Suggestion, reduce to once a week and put some trash cans back that were removed.
It would be great to organize a morning applause day for the amazing DSNY. Which handles all the stuff we dont want to touch every day. Often they come early in the morning. The times are not the same. And they don’t come every day to every block. So Im not sure how we could surprise them with this. All suggestions welcome. Is anyone else interested?
Not interested at all. If you were aware of their generous salaries and benefits, you probably wouldn’t adore them so much. I don’t understand the need to keep making new ‘heroes’ out of ordinary workers. They might be essential but certainly not equivalent to frontline workers.
How much more frontline do you get?
I don’t begrudge them their salary and benefits. I don’t want to do that job and would have to be paid a lot to do it.
What happened with not issuing tickets for not moving vehicles?
Are you serious? With so many people home and out of work, you appear to be intrigued that folks should have received tickets for not moving their vehicles.
If they’re home, how difficult is it to move their car for 90 minutes so the streets can be cleaned? One parked car prevents the sweeper from cleaning close to three parking spots. They deserve a fine if they don’t comply.
My observation – for some strange reason, the sweepers seem to come by the e/w streets only during the last 10 minutes of alternate side – by which time no one will move anymore – and since the guys writing tickets seem to descend on the block 1 minute after alternate side starts and then are gone, there is little chance of a summons at this point.

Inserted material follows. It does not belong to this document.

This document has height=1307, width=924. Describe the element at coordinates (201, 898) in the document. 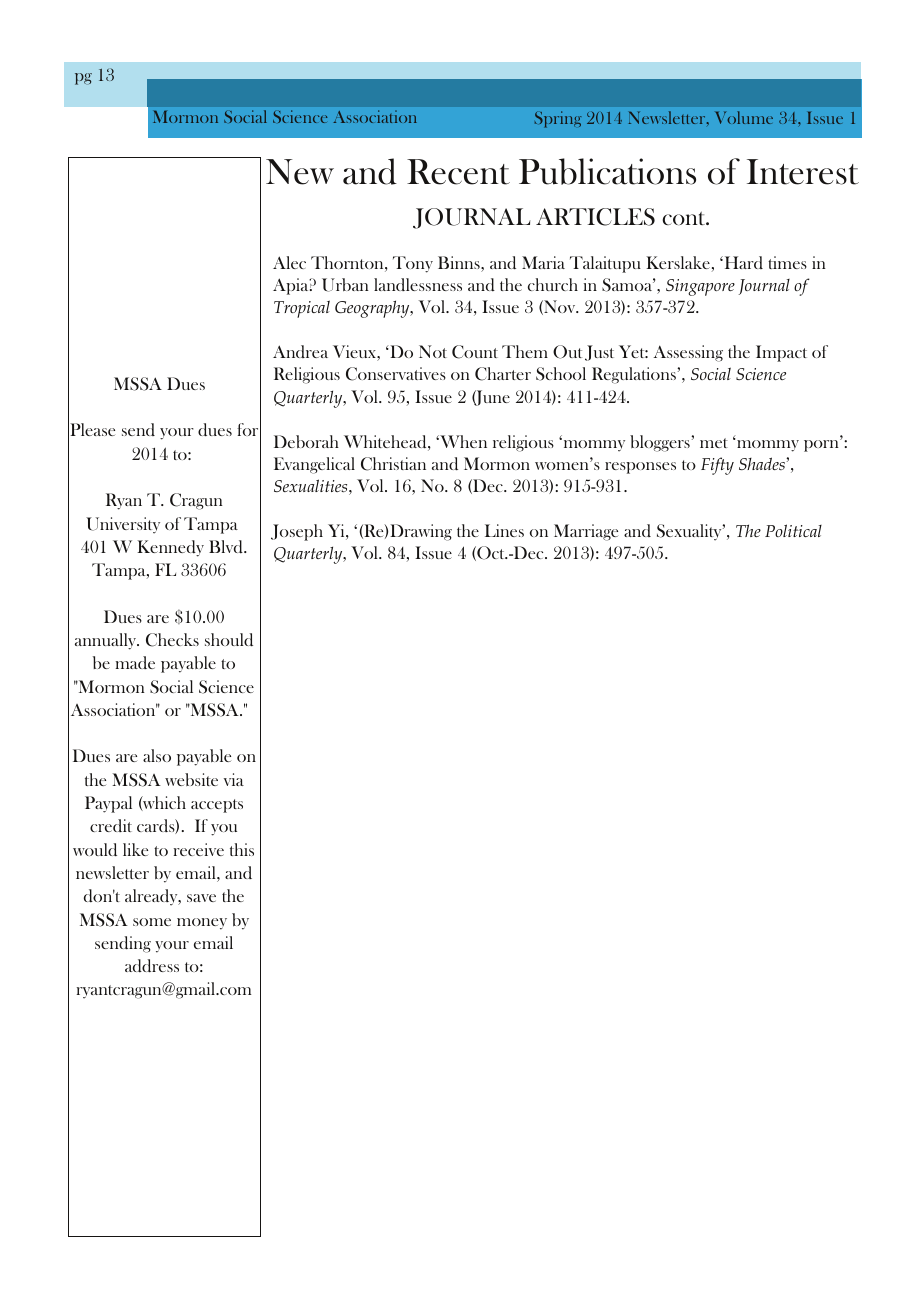

I see `save` at that location.
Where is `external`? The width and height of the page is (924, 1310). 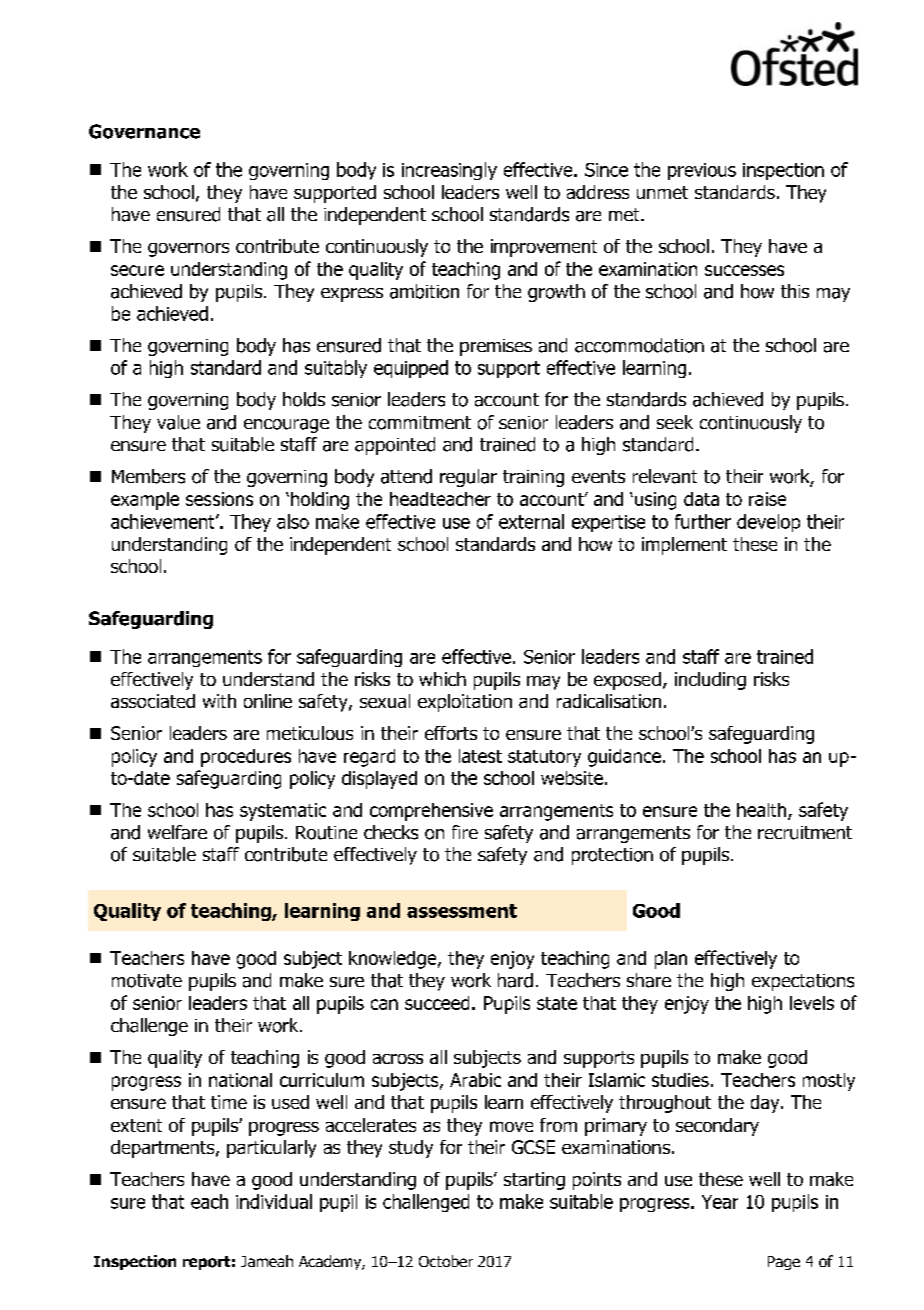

A favorite trick on my block is the drivers exit their parked car when the sweeper approaches so there is no amount of sweeeper driver
persuasion that can make the car move. Also, since special street parking areas (teachers for example on school blocks) are always in the same spot,
instead of rotating sides, many sections of street never get cleaned. It’s a broken system.
almost 1/2 of UWS disembarked for their 2nd homes when pandemic hit hard so this is not the time to be judging the need for street sweeping.
all sorts of critters burrow in if not for sweeper trucks
If anything an added sweep using a disinfecting cleanser would be appropriate.
We dont want the smelly city of the 70’s to return
I am a sweeper operator an I’d like to thank you for your article as a sweeper I don’t think the public no we are just as important as the garbage man is it because are work is at night mostly now I hope people can recognize the importance of our job just as much as a front liner is say are job is very important at most not the most pleasent at times kinda gross but yet it’s my job so thank you for the reconciliation if there could be that day on the calendar for that day of reconciliation that would be a day lol so if more people could no us an garbage men both have a job just as much as the one cursing us as they pass us people ought to take a moment an not be in such a hurry as you did thank u
Bravo to you and other NYC municipal services workers–trash collection, water supply and swage treatment, especially. Can you WFH people imagine what we/you would do without those smoothly functioning services?! I think about them every time I run some clean water or flush the toilet, let alone take trash and recycling down to the basement. And that prompts thanks to our stalwart building services workers too.
Sorry, I just don’t see it. Honestly, I think we’d be fine with monthly street cleanings. Especially in a city/state that’s suddenly in economic crisis. But I’m sure that won’t happen. Bc we’ve always been doing it.